Minimum Requirements/Qualifications:

• Bachelor's degree or equivalent experience in Engineering or Science and 15+ years of relevant experience in commercial biotechnology or pharmaceutical production
• Strong knowledge of cGMP and other regulatory requirements related to manufacturing biologics
• Ability to think strategically and realize support vision in line with overall manufacturing mission and vision
• Capable of making technically sound and compliant recommendations regarding cGMP operations
• Organizational effectiveness and employee development focus
• Actively seeks ways to improve current systems and processes related to manufacturing and individual activities
• Proactively and systematically seeks and applies best practices for and gap identification
• Understanding of company business, objectives, and operations and how own activities fit within company strategy
• MS Office, LIMS, SAP, TrackWise, EDMS, compliance, and strong scientific understanding

More about us:

At Takeda, we are transforming patient care through the development of novel specialty pharmaceuticals and best in class patient support programs. Takeda is a patient-focused company that will inspire and empower you to grow through life-changing work.

Certified as a Global Top Employer, Takeda offers stimulating careers, encourages innovation, and strives for excellence in everything we do. We foster an inclusive, collaborative workplace, in which our teams are united by an unwavering commitment to deliver Better Health and a Brighter Future to people around the world.

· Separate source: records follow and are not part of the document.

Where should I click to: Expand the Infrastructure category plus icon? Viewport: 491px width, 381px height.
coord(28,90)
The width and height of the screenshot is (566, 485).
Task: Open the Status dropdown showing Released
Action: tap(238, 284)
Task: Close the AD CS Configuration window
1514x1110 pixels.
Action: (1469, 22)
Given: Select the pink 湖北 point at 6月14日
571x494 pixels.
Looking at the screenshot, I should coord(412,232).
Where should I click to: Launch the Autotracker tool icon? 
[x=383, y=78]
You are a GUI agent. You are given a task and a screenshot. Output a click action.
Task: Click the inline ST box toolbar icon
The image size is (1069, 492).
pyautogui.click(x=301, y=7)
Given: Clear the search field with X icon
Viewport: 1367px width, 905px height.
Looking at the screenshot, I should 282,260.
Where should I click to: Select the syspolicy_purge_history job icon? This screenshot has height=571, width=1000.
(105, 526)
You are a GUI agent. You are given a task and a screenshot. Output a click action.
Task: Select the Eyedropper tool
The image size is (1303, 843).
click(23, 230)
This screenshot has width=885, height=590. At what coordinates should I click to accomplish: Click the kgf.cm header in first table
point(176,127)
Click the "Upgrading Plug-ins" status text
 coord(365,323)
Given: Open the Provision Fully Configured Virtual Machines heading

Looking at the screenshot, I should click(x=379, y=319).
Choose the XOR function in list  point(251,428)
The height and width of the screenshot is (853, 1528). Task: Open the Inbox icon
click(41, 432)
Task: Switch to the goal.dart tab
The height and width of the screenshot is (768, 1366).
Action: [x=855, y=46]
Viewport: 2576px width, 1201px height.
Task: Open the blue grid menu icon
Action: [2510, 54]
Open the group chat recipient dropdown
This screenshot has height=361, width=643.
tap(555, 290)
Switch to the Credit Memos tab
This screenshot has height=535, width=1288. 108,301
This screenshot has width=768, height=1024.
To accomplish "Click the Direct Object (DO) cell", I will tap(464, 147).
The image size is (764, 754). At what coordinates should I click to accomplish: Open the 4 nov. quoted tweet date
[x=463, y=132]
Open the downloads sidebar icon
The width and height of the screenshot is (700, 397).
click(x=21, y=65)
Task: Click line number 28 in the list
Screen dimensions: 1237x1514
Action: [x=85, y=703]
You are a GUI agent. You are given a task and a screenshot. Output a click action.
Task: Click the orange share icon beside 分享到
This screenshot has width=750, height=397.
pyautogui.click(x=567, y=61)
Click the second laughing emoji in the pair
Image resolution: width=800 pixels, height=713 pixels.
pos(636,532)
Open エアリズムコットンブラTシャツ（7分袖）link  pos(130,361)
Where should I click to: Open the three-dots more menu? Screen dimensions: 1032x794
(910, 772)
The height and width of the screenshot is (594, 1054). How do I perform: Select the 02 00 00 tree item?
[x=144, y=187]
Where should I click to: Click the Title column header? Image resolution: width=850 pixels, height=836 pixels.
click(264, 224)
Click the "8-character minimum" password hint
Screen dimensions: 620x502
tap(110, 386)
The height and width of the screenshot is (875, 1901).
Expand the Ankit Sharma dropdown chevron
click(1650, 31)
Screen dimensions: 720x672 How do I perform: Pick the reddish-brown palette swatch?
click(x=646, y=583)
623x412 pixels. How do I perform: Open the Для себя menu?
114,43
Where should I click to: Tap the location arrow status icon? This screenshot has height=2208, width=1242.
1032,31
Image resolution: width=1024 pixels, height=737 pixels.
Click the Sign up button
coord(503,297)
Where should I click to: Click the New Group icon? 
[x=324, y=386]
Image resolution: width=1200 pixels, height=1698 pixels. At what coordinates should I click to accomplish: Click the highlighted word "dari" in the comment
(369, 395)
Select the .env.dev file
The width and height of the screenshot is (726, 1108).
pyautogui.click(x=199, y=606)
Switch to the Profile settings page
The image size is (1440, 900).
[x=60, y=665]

Takeda Compensation and Benefits Summary

We understand compensation is an important factor as you consider the next step in your career. We are committed to equitable pay for all employees, and we strive to be more transparent with our pay practices. 

For Location:

USA - MA - Lexington - BIO OPS

U.S. Base Salary Range:

$174,500.00 - $274,230.00

The estimated salary range reflects an anticipated range for this position. The actual base salary offered may depend on a variety of factors, including the qualifications of the individual applicant for the position, years of relevant experience, specific and unique skills, level of education attained, certifications or other professional licenses held, and the location in which the applicant lives and/or from which they will be performing the job. The actual base salary offered will be in accordance with state or local minimum wage requirements for the job location. 

U.S. based employees may be eligible for short-term and/ or long-term incentives. U.S. based employees may be eligible to participate in medical, dental, vision insurance, a 401(k) plan and company match, short-term and long-term disability coverage, basic life insurance, a tuition reimbursement program, paid volunteer time off, company holidays, and well-being benefits, among others. U.S. based employees are also eligible to receive, per calendar year, up to 80 hours of sick time, and new hires are eligible to accrue up to 120 hours of paid vacation. 

EEO Statement

Takeda is proud in its commitment to creating a diverse workforce and providing equal employment opportunities to all employees and applicants for employment without regard to race, color, religion, sex, sexual orientation, gender identity, gender expression, parental status, national origin, age, disability, citizenship status, genetic information or characteristics, marital status, status as a Vietnam era veteran, special disabled veteran, or other protected veteran in accordance with applicable federal, state and local laws, and any other characteristic protected by law.

Locations

USA - MA - Lexington - BIO OPS

Worker Type

Employee

Worker Sub-Type

Regular

Time Type

Full time

Job Exempt

Yes

It is unlawful in Massachusetts to require or administer a lie detector test as a condition of employment or continued employment. An employer who violates this law shall be subject to criminal penalties and civil liability.